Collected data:
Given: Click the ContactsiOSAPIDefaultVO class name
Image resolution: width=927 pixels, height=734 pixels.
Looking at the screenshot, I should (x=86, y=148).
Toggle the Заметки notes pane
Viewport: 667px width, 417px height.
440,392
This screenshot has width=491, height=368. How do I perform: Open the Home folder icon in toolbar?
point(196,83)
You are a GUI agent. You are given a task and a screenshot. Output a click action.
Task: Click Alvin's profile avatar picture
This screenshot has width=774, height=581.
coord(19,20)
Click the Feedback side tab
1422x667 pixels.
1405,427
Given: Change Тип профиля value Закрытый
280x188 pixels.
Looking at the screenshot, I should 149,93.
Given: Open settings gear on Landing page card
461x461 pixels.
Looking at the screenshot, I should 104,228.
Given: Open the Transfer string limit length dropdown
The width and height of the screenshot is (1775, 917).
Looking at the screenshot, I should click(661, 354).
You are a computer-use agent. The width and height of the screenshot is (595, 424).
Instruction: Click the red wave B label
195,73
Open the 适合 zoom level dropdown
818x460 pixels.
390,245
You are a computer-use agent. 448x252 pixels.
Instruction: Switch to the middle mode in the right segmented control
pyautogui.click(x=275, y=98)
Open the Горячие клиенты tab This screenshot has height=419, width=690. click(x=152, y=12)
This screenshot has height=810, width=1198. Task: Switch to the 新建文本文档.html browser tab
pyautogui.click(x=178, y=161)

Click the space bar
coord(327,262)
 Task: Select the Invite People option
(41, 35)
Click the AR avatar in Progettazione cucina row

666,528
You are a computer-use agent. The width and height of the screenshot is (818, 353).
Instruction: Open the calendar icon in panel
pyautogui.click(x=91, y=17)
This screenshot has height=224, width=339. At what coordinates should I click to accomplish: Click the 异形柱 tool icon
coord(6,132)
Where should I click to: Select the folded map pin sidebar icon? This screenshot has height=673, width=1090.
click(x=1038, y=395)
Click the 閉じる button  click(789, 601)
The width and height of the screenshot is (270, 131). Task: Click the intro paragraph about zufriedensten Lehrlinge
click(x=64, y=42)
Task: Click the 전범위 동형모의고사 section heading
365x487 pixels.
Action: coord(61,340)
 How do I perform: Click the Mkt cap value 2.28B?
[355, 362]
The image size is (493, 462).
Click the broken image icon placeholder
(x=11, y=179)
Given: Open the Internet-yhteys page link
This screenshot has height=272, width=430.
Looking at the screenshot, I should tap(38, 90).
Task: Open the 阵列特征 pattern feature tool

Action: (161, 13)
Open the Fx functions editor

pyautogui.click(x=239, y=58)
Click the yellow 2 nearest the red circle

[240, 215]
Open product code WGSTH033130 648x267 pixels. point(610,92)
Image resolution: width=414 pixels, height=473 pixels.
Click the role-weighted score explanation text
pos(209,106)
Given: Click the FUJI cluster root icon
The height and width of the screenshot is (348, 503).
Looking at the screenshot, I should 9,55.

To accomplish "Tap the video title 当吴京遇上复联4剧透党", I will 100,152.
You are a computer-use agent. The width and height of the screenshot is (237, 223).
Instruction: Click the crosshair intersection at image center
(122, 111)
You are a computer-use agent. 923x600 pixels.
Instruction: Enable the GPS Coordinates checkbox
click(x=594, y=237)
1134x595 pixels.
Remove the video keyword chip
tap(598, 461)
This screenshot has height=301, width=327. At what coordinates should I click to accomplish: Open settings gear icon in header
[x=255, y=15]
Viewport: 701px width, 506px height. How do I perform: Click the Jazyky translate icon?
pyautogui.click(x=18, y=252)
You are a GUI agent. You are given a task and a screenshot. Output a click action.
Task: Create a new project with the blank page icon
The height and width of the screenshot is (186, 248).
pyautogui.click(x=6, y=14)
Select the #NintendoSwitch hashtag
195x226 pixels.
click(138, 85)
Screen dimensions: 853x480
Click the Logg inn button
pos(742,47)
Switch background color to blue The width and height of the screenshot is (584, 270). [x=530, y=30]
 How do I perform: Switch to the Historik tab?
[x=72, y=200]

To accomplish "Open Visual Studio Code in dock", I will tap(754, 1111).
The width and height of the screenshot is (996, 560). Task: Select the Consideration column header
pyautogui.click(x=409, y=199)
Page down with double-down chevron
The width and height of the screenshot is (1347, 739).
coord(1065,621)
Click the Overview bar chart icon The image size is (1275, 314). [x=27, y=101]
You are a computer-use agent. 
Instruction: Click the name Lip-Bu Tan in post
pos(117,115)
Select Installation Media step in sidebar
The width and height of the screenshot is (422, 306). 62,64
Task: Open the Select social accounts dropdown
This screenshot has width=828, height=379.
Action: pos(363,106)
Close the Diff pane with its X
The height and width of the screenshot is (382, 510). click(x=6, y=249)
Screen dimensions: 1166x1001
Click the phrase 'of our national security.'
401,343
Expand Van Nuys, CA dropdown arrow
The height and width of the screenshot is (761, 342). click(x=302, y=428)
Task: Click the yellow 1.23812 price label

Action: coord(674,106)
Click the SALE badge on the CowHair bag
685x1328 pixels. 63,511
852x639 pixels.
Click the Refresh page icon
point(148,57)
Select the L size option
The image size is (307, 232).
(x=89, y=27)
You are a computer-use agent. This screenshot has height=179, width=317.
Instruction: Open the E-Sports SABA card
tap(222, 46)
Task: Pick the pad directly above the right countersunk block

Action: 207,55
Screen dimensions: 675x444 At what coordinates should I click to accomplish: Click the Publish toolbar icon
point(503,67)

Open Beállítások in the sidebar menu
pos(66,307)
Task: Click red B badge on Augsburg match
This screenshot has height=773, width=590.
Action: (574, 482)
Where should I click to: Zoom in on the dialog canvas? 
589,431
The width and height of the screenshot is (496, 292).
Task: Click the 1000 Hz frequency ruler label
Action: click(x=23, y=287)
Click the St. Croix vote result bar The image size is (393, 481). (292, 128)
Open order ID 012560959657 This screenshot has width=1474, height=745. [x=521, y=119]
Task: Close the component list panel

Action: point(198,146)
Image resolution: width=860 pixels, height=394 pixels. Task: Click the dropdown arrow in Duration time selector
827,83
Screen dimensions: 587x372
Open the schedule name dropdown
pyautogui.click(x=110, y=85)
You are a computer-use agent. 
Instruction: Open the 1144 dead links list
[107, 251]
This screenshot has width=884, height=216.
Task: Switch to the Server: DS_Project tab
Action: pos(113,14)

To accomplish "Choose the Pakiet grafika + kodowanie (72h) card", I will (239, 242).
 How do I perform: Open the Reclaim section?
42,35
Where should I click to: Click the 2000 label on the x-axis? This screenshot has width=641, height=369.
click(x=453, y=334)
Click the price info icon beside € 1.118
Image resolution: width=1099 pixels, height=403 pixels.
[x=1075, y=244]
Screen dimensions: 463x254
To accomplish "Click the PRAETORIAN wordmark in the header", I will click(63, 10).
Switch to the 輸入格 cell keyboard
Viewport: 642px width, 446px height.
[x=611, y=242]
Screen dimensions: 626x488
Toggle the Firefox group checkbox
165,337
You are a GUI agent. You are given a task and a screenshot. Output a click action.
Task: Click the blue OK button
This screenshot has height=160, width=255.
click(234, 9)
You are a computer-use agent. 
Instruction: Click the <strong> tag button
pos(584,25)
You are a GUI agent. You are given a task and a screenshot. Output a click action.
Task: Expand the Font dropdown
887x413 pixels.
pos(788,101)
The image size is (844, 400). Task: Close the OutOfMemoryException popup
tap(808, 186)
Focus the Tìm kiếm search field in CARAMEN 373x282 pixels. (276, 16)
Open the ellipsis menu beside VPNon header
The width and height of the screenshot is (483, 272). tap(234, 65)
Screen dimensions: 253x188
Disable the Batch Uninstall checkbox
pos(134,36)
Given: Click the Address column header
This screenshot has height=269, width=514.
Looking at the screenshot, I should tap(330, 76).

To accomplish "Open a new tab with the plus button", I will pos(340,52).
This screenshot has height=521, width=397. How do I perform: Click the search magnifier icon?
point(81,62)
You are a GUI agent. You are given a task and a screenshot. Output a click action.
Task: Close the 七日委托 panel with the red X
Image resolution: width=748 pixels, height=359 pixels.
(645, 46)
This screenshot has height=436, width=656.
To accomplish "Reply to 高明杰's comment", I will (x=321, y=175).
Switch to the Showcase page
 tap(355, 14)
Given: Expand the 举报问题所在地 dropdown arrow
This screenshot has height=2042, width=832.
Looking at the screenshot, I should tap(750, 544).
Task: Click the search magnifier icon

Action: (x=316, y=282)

Directions for this task: Write out exactly the lines above between the line with "Viewport: 667px width, 417px height." and the line with "Open the Горячие", inclusive, and nothing beyond them.

Written solution:
Viewport: 667px width, 417px height.
440,392
This screenshot has width=491, height=368. How do I perform: Open the Home folder icon in toolbar?
point(196,83)
You are a GUI agent. You are given a task and a screenshot. Output a click action.
Task: Click Alvin's profile avatar picture
This screenshot has width=774, height=581.
coord(19,20)
Click the Feedback side tab
1422x667 pixels.
1405,427
Given: Change Тип профиля value Закрытый
280x188 pixels.
Looking at the screenshot, I should 149,93.
Given: Open settings gear on Landing page card
461x461 pixels.
Looking at the screenshot, I should 104,228.
Given: Open the Transfer string limit length dropdown
The width and height of the screenshot is (1775, 917).
Looking at the screenshot, I should click(661, 354).
You are a computer-use agent. The width and height of the screenshot is (595, 424).
Instruction: Click the red wave B label
195,73
Open the 适合 zoom level dropdown
818x460 pixels.
390,245
You are a computer-use agent. 448x252 pixels.
Instruction: Switch to the middle mode in the right segmented control
pyautogui.click(x=275, y=98)
Open the Горячие клиенты tab This screenshot has height=419, width=690. click(x=152, y=12)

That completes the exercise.